Un teatro. La vita di una persona racchiusa in questa dimensione a metà strada fra il reale e l’onirico. Uno stato d’animo delirante, succube di un forte peso sulla coscienza. In un vorticare di immagini e suoni, la protagonista attraverserà l’unico percorso possibile. Sino alla sua conclusione.


La Rilettura

Il massimo delirio.

Un delirio opprimente si scatena durante un’azione improvvisa, non pianificata, in un contesto che ha dell’assurdo sin dai suoi primi connotati. Un palcoscenico, a dimostrazione della vita intesa come un’eterna parodia di sè, di luoghi, di emozioni e di amori sprecati, intrisi di amarezza, di istinti incontrovertibili e difficilmente mascherabili.

Quello che la protagonista vive, e subisce, in questo cortometraggio ricalca in un certo modo le azioni e le sensazioni vissute in NOCTURNO grigio ovvero una sorta di mistero racchiuso in questi ultimi momenti di vita. Ma, a differenza del primo cortometraggio, qui la narrazione è volutamente meno marcata.
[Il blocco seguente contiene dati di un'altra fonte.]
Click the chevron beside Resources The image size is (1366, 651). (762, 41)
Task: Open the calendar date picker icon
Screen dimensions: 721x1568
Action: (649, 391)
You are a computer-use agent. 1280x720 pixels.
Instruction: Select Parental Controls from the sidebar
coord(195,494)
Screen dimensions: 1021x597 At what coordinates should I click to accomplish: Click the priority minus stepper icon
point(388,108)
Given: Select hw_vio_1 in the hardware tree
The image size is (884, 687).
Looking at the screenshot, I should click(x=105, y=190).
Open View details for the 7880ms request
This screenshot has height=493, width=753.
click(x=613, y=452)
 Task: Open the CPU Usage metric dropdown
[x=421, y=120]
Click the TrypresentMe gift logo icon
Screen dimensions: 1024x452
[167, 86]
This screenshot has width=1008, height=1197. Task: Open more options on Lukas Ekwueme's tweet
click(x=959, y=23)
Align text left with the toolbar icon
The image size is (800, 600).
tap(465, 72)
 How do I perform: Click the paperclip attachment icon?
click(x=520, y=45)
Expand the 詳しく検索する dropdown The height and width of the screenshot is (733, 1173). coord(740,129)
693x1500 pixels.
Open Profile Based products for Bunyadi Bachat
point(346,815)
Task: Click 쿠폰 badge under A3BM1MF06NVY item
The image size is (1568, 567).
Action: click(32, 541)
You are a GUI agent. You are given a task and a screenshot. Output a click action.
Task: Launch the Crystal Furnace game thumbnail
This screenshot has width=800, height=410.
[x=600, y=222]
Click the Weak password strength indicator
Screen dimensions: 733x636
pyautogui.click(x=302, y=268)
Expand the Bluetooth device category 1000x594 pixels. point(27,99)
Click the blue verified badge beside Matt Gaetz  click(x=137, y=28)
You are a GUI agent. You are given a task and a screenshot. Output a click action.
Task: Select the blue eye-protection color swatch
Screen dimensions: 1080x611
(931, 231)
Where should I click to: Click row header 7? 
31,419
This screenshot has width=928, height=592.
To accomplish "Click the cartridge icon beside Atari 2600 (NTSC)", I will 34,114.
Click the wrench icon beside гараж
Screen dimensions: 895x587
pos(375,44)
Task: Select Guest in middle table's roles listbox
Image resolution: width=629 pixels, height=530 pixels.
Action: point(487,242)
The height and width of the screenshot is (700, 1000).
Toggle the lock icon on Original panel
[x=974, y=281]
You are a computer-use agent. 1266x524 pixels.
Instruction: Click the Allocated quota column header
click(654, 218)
E’ sfrondata di ogni vezzo e di ogni orpello classico della narrazione cinematografica, dal momento che è improntata ad un mero assunto assurdo di base. La narrazione è scarnificata, e la protagonista altro non può fare che sublimare su se stessa questo fattore.

Non c’è contesto, non c’è una storia, intesa come un filo logico da seguire ma, piuttosto, un filo logico emotivo che poco ha a che fare con le immagini proiettate nella nostra mente. A conti fatti, questo NOCTURNO rosso è un’astrazione emotiva di quello che può occorrere in una condizione sfalsata come gli ultimi momenti di vita.

Sebbene, di fatto, sia più un ripercorrere gli stessi passi già compiuti che hanno portato proprio a questo.

Poco si conosce della vita della protagonista e c’è da scommettere che il teatro e i doppelganger presenti poco abbiano a che fare con lei e con le sue consuetudini.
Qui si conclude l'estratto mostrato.